§ To be done
Reproduce the data from the beginning through the line containing "tap(765, 27)", substituting "quantitative focus" for "qualitative focus" and leaving everything else unchanged. Omit the pictures.

§ Given data
_ _ _ _ _

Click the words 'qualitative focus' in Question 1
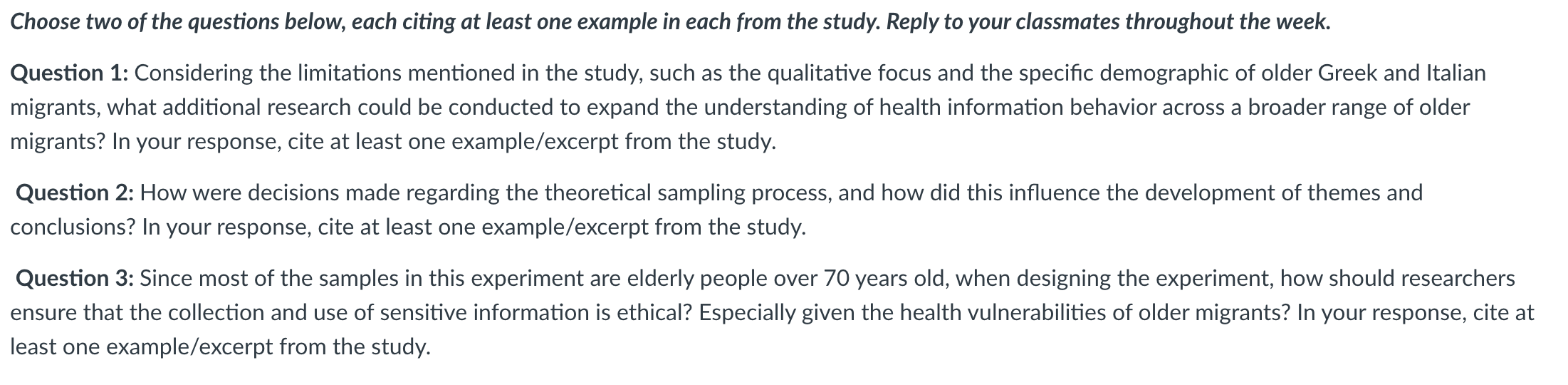Image resolution: width=1568 pixels, height=385 pixels. (851, 73)
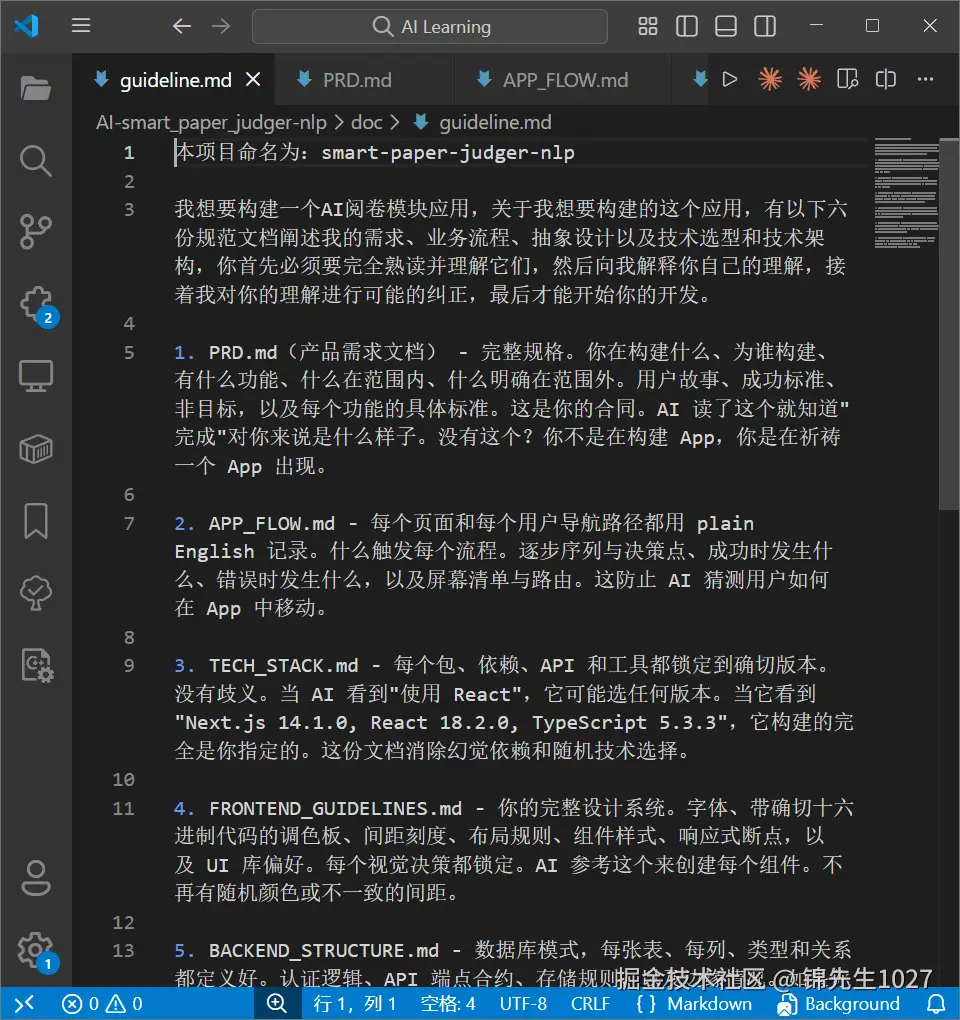Toggle the secondary sidebar visibility
Image resolution: width=960 pixels, height=1020 pixels.
tap(765, 27)
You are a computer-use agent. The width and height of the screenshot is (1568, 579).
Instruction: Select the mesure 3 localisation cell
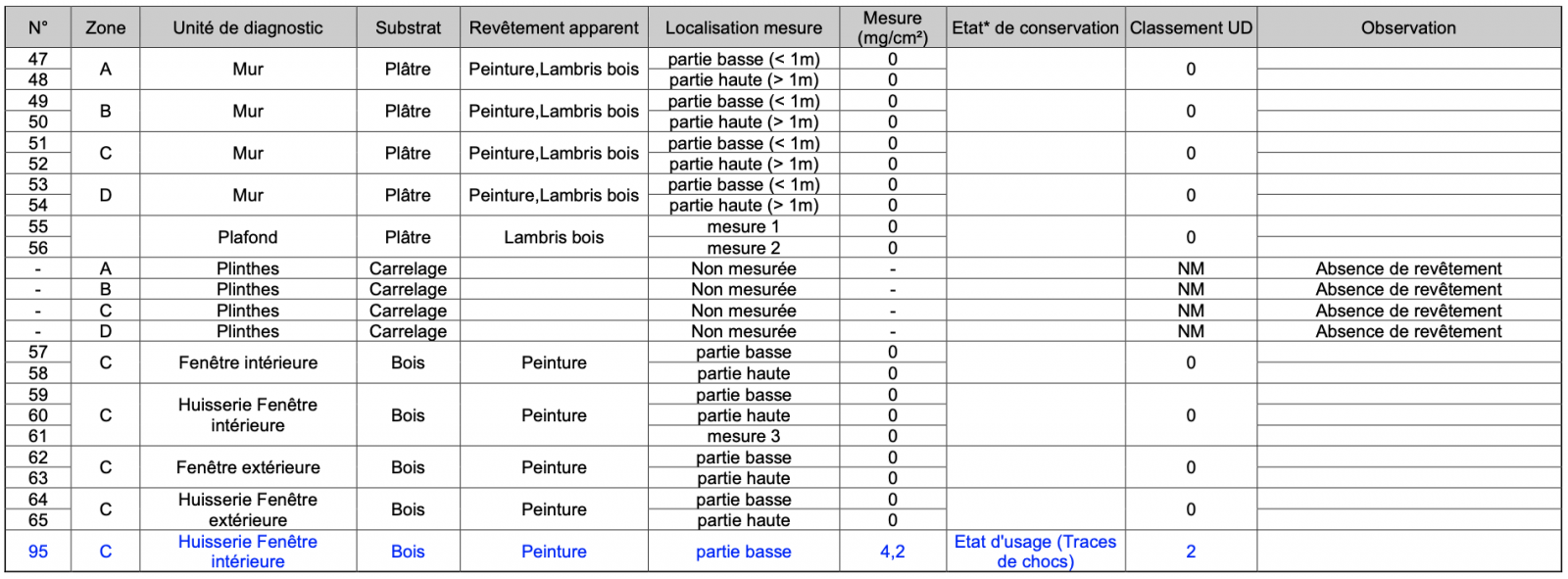(744, 436)
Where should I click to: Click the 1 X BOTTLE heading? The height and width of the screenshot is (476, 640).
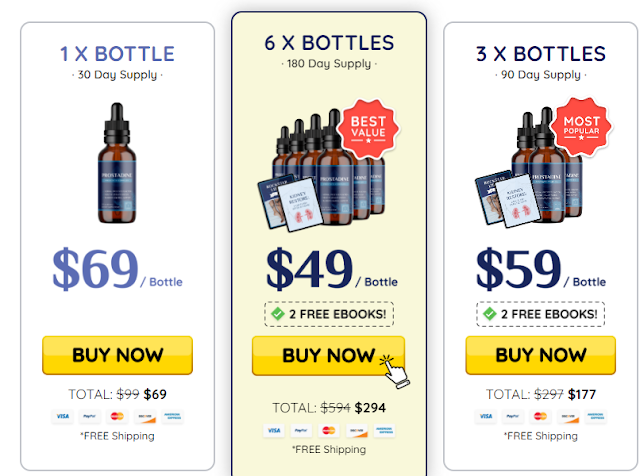click(117, 54)
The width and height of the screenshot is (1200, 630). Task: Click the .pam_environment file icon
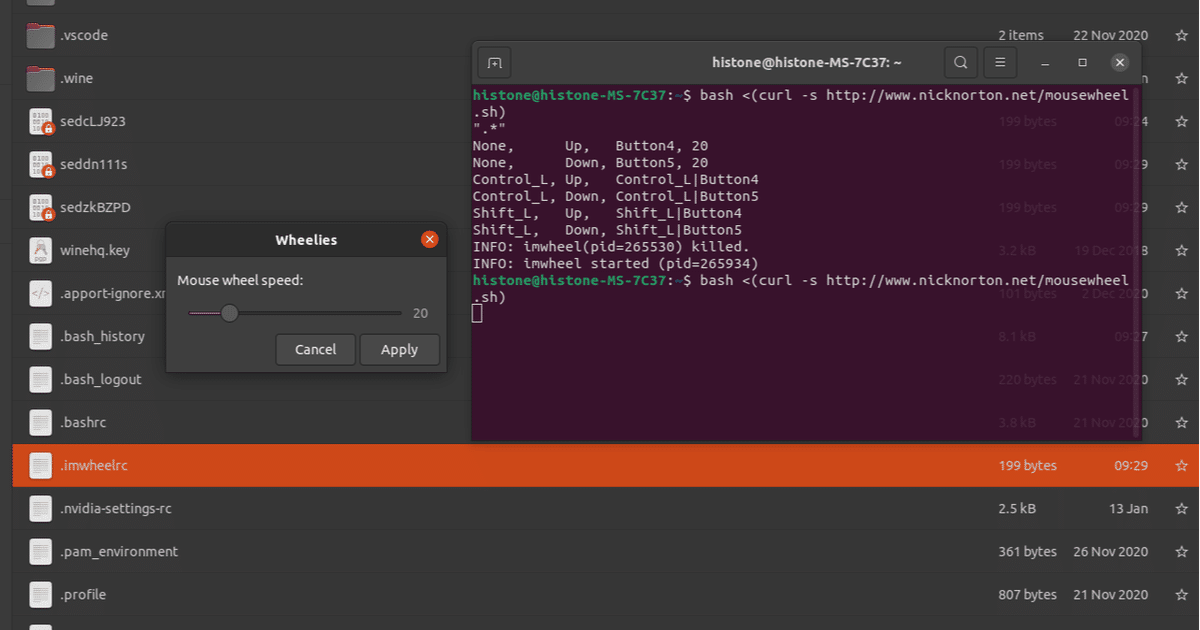pyautogui.click(x=40, y=551)
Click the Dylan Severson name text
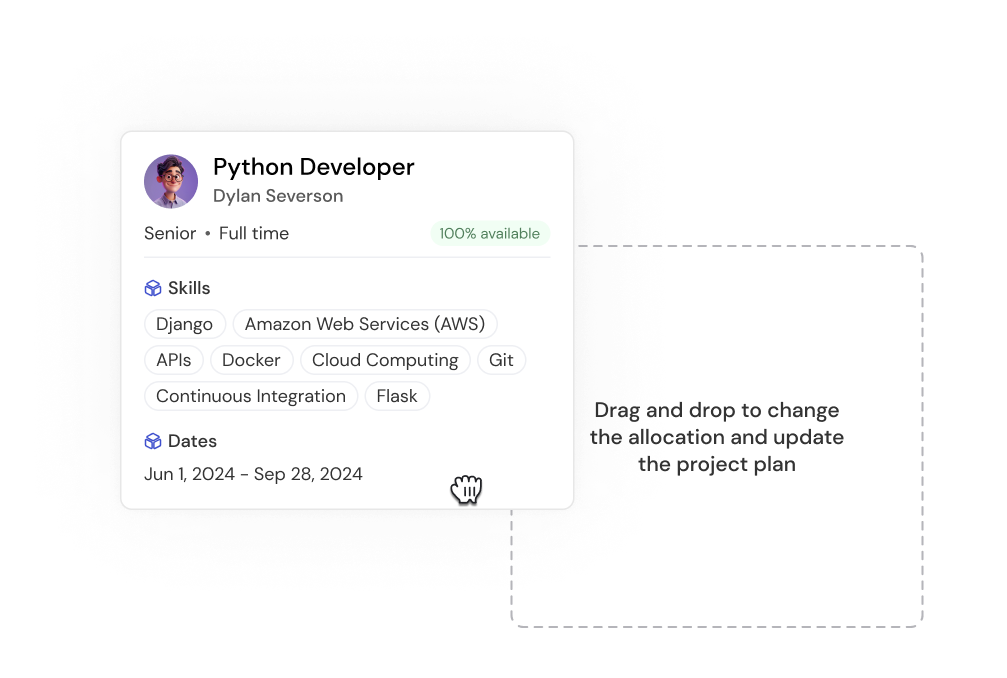 [278, 196]
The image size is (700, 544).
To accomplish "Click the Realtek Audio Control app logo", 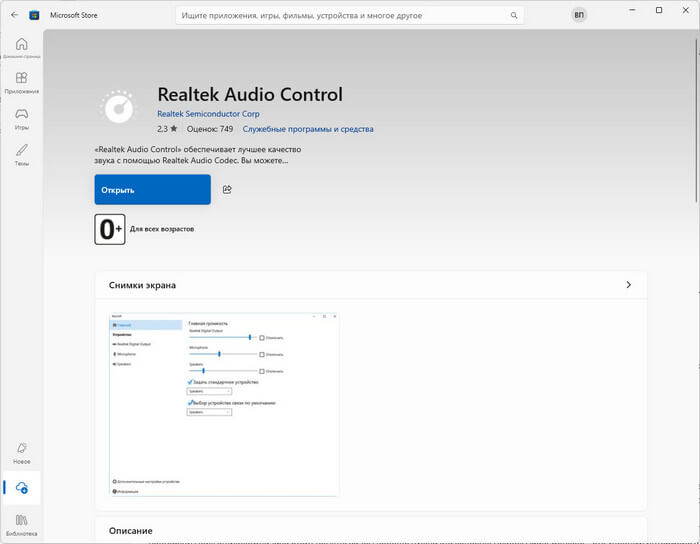I will [119, 108].
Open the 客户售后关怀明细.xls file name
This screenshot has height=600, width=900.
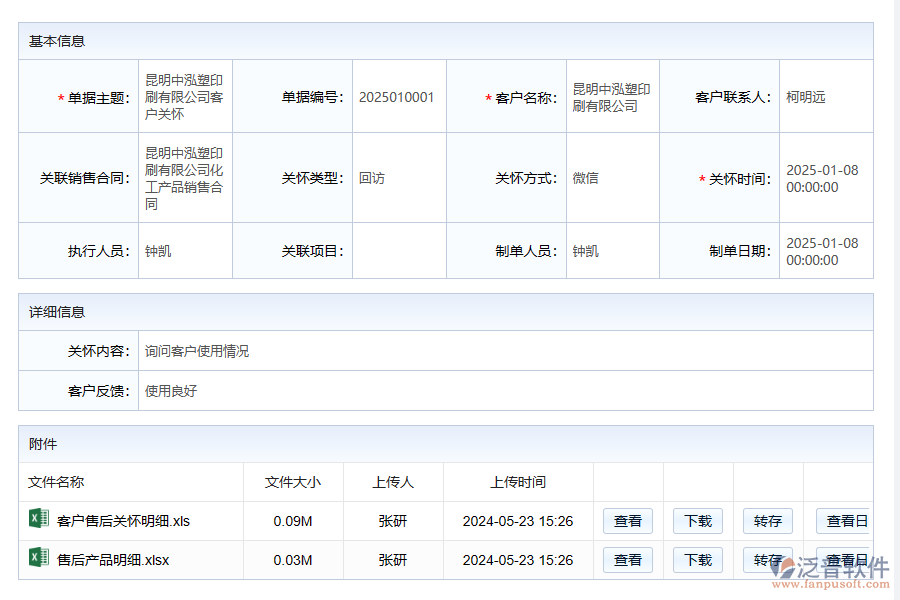[123, 521]
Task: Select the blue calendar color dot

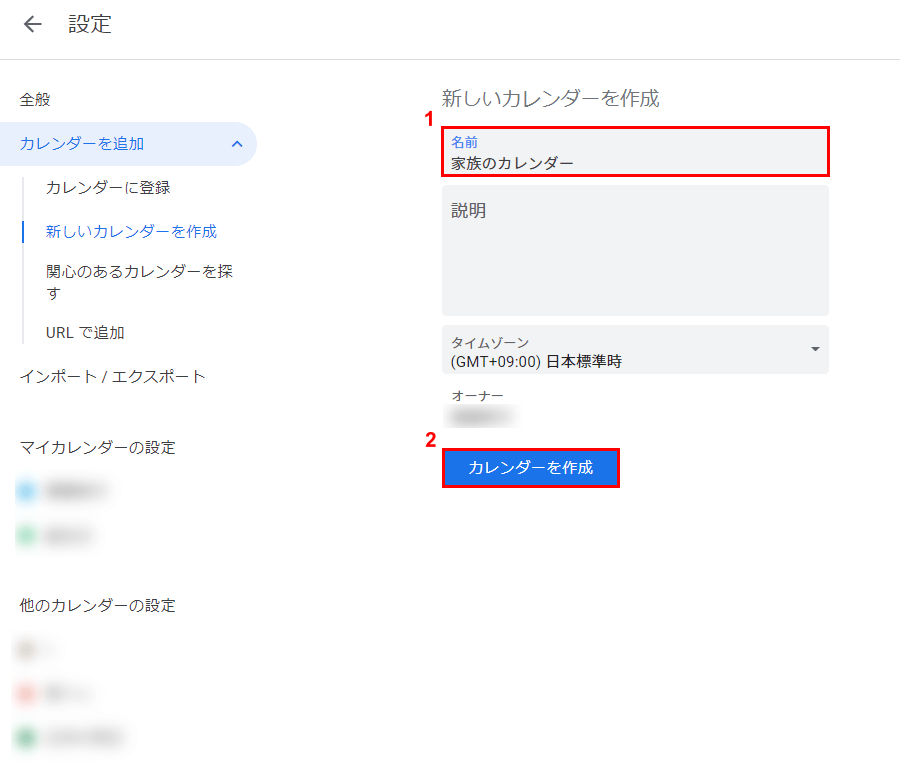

_ _ _ _ _

§ The result
Click the words 'quantitative focus' in Question 1
Image resolution: width=1568 pixels, height=385 pixels. (851, 73)
Toggle the secondary sidebar visibility
Image resolution: width=960 pixels, height=1020 pixels.
tap(765, 27)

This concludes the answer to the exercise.